Het verdict viel op 9 december 2017 toen de voltallige jury, na lange uren van beraadslaging, tot een besluit moest komen. Uiteindelijk kreeg de Nederlandse Bianca Boer (1976) de hoogste score met het gedicht:
Laatst, in de ochtend
Toen wij de enigen waren die op de fiets diagonaal over het plein sjeesden,
zat hij achterop bij mij. Je deed je armen wijd, je was een vliegtuig
en we scheerden rakelings langs fluisterzachte vuilniswagens.
Toen wij die ochtend aan de overkant van het plein kwamen, zagen we
dat er zakken vol blauw aan de straat stonden.
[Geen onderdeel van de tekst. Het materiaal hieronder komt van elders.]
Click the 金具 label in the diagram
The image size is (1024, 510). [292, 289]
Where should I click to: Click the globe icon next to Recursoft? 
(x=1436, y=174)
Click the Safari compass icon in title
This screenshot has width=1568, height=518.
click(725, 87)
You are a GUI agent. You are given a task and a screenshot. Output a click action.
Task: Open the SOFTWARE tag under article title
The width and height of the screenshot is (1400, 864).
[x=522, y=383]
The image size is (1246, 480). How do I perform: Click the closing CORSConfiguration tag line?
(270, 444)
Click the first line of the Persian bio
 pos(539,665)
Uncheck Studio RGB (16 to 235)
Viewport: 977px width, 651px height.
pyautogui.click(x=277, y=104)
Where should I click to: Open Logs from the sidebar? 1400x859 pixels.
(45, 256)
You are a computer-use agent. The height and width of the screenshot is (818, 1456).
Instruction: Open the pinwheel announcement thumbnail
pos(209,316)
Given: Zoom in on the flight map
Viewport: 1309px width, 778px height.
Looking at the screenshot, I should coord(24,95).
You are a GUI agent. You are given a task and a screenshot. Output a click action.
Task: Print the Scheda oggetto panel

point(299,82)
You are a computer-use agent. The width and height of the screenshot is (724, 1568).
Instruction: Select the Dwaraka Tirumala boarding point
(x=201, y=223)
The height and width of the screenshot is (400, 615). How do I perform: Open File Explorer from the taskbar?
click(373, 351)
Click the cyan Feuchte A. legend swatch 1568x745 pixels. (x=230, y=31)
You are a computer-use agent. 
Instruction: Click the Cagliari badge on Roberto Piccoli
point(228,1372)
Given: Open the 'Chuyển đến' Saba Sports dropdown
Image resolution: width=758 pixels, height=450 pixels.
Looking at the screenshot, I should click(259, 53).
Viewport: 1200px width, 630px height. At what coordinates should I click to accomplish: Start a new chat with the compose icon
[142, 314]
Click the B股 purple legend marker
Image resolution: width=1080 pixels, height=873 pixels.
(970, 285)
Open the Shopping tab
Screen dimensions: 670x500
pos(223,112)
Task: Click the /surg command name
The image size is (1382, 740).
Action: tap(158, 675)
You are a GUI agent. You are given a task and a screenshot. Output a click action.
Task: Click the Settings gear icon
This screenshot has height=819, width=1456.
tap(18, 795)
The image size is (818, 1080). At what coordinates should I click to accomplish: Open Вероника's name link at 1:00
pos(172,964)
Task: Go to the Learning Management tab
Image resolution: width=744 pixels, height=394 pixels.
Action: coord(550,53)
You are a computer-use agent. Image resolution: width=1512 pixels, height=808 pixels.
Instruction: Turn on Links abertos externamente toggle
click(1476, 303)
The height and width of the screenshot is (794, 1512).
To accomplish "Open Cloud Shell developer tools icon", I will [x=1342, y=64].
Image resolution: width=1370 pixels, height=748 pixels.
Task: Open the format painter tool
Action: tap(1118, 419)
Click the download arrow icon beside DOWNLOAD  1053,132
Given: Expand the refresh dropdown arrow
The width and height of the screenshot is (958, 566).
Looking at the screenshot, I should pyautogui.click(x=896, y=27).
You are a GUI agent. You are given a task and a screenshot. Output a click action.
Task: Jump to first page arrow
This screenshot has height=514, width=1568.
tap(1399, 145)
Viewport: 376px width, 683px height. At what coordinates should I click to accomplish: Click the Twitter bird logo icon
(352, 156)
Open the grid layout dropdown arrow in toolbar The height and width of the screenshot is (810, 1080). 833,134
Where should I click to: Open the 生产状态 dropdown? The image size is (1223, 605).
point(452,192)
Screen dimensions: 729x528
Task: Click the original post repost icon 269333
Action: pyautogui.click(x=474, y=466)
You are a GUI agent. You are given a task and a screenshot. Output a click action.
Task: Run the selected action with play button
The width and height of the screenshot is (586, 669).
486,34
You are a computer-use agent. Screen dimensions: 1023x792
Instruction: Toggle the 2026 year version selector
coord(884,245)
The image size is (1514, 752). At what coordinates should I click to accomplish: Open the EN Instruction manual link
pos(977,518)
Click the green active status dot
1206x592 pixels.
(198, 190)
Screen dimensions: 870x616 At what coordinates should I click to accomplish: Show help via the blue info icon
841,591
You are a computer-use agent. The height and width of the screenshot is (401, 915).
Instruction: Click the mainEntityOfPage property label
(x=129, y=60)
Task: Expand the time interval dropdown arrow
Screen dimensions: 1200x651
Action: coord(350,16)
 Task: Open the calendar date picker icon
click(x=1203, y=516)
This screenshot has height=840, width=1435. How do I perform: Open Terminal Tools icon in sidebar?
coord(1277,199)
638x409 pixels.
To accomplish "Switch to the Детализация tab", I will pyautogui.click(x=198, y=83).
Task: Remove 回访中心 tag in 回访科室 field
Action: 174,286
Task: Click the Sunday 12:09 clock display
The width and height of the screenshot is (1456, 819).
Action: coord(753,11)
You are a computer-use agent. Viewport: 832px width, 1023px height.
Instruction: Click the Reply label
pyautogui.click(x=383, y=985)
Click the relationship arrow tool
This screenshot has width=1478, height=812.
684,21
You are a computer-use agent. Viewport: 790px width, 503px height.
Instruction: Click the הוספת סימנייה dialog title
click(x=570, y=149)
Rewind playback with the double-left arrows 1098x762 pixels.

Daarin de restjes dag
die van de ramen gelekt waren. Geen enkel etmaal past precies.
Ergens wisten wij natuurlijk dat het niet voor ons bestemd kon zijn
maar jij wilde zo graag even stoppen. “Toe nou mama…” zei je,
en ik deed het en niemand keek en het stond daar maar te staan
in zakken, blauw aan de rand van het plein, al die snippers dag.
Dit is de stad, de slapende stad, de gapende stad, de ontwakende stad.
Mag je meenemen wat niet van jou is? Ik vulde mijn fietstassen
omdat ik moeder ben. Die flarden komen nog goed van pas als je
vleugels laat groeien en je ergens in zal storten. Wees er zuinig op.
We hebben nu tijd genoeg om van elkaar te houden.
Wij zijn niet meer alleen op het plein als de zon opkomt en alles verbleekt.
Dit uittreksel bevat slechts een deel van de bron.